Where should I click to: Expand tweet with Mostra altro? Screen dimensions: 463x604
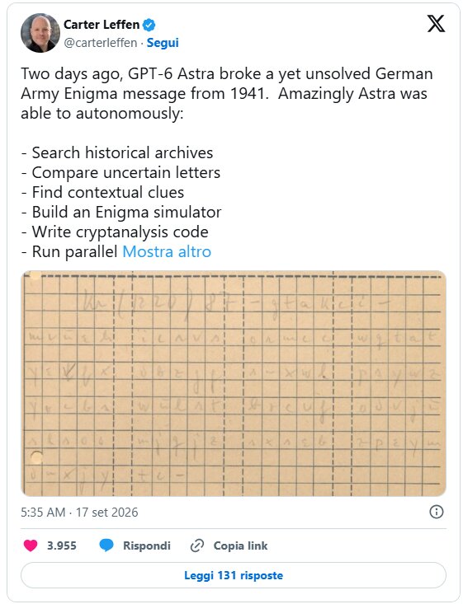pos(167,252)
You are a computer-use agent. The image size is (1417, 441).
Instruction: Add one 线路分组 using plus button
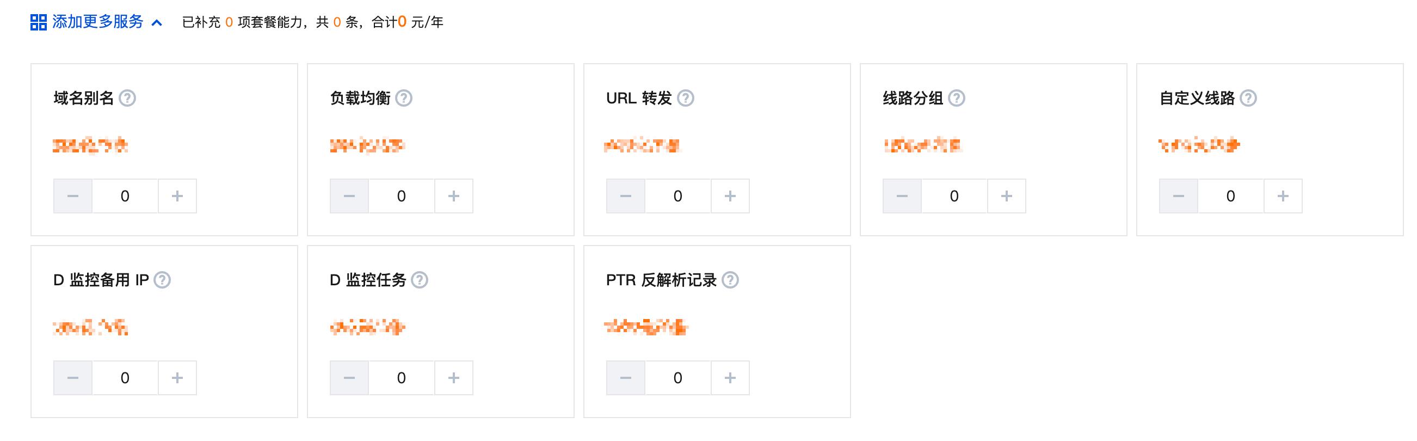click(x=1007, y=196)
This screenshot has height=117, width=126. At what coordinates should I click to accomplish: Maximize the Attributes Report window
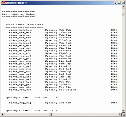point(119,3)
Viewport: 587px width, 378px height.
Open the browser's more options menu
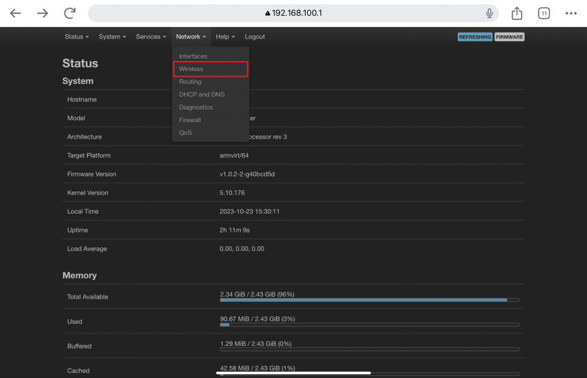tap(571, 13)
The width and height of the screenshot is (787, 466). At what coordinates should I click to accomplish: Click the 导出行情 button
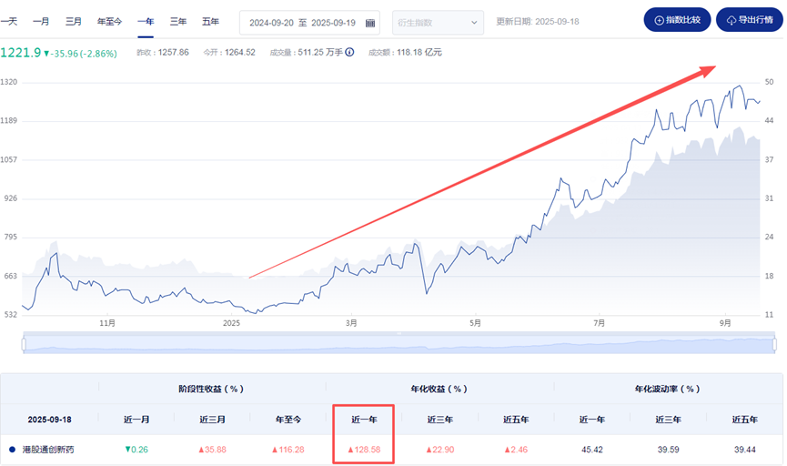tap(750, 20)
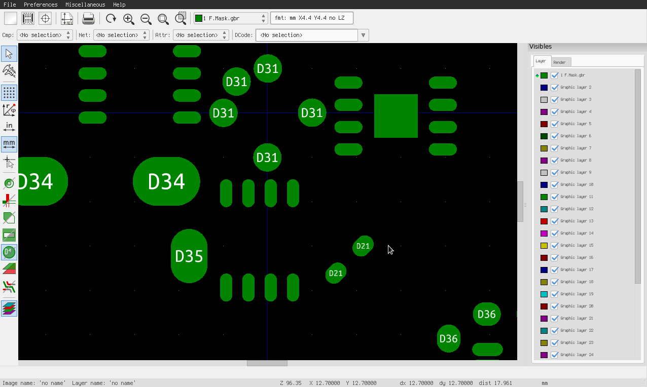This screenshot has height=387, width=647.
Task: Select the Measure tool caliper icon
Action: [9, 70]
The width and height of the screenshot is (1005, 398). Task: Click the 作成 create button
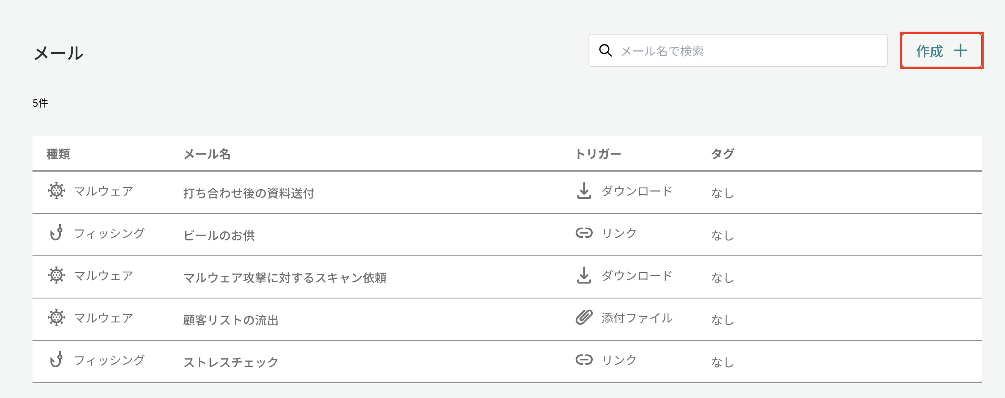[x=941, y=51]
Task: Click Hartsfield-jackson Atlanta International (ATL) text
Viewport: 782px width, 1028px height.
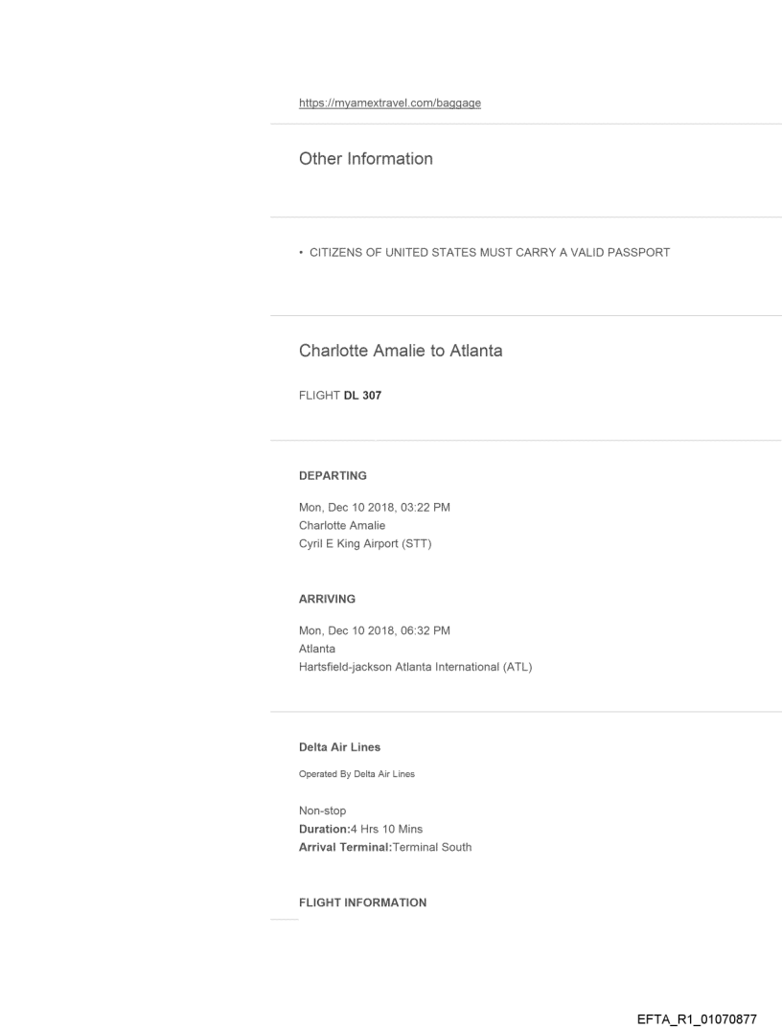Action: pos(415,667)
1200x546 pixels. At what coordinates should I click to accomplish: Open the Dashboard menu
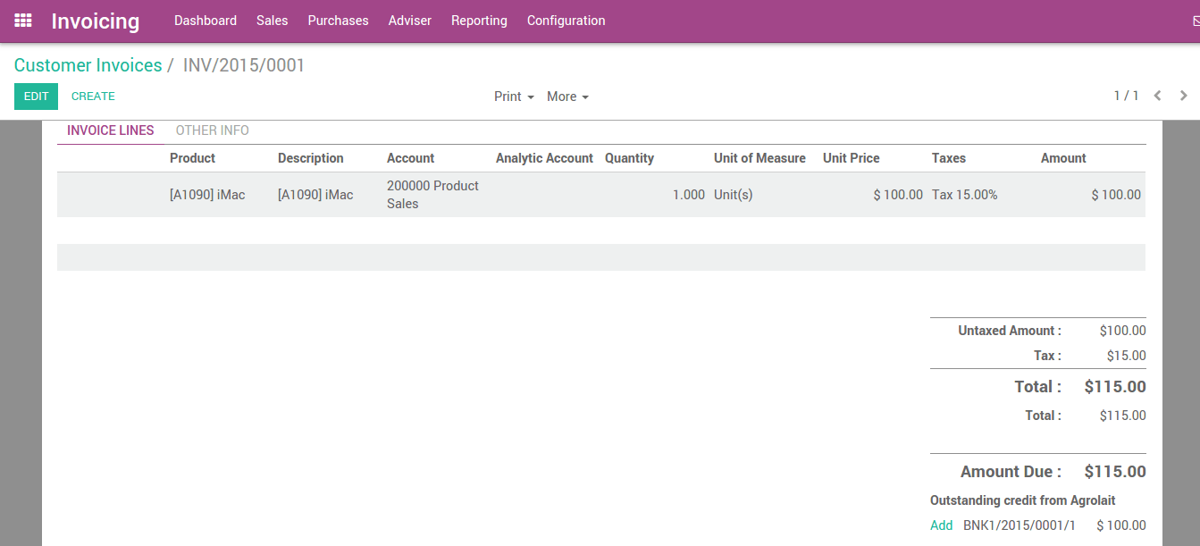[206, 20]
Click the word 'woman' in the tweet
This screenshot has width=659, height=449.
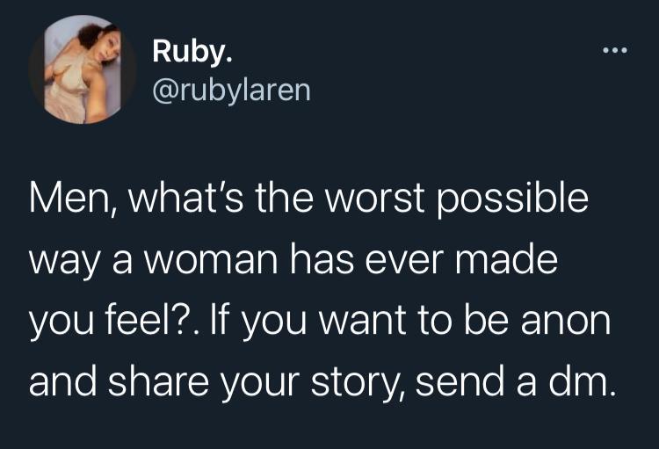[x=211, y=262]
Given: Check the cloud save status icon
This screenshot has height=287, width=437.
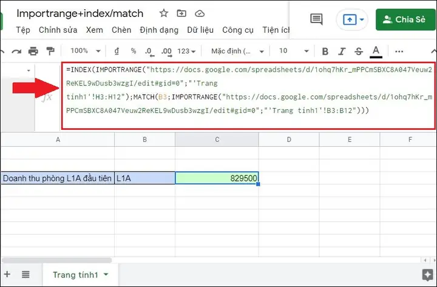Looking at the screenshot, I should (200, 13).
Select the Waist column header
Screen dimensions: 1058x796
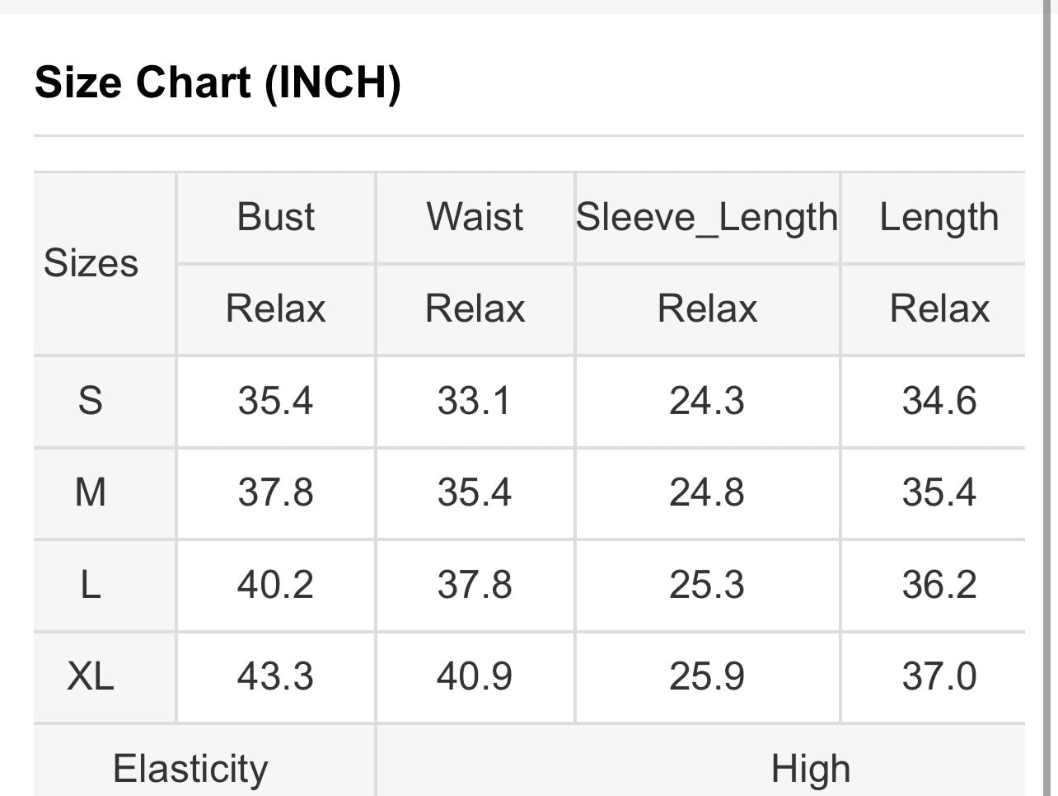pos(475,218)
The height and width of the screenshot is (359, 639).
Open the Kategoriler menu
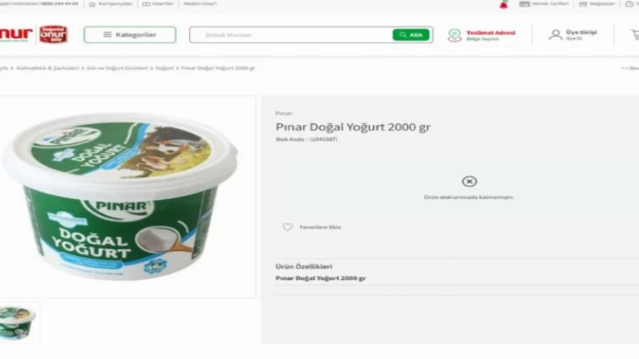click(130, 35)
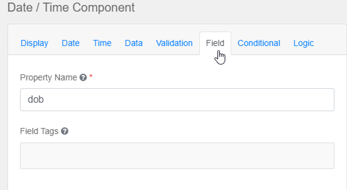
——————
Action item -
All of the lines above must be printed again exactly, and no picture may appear in the copy.

Solution to this task -
Where should I click to: Expand tweet with Mostra altro? Screen dimensions: 463x604
pos(167,252)
You are a computer-use agent. The image size is (1417, 441).
Instruction: Add one 线路分组 using plus button
click(x=1007, y=196)
This screenshot has height=117, width=126. At what coordinates should I click to accomplish: Maximize the Attributes Report window
point(119,3)
Viewport: 587px width, 378px height.
Open the browser's more options menu
tap(571, 13)
The width and height of the screenshot is (787, 466). At what coordinates should I click to accomplish: Click the 导出行情 button
tap(750, 20)
This screenshot has height=387, width=647.
Task: Select the Measure tool caliper icon
Action: [9, 70]
The width and height of the screenshot is (1005, 398). Task: Click the 作成 create button
[x=941, y=51]
Task: Click Hartsfield-jackson Atlanta International (ATL) text
Viewport: 782px width, 1028px height.
Action: pos(415,667)
1200x546 pixels. At what coordinates should I click to accomplish: Open the Dashboard menu
[206, 20]
Click the word 'woman' in the tweet
This screenshot has width=659, height=449.
[x=211, y=262]
Given: Check the cloud save status icon
This screenshot has height=287, width=437.
Looking at the screenshot, I should (200, 13).
Select the Waist column header
Screen dimensions: 1058x796
pos(475,218)
The height and width of the screenshot is (359, 639).
Open the Kategoriler menu
click(130, 35)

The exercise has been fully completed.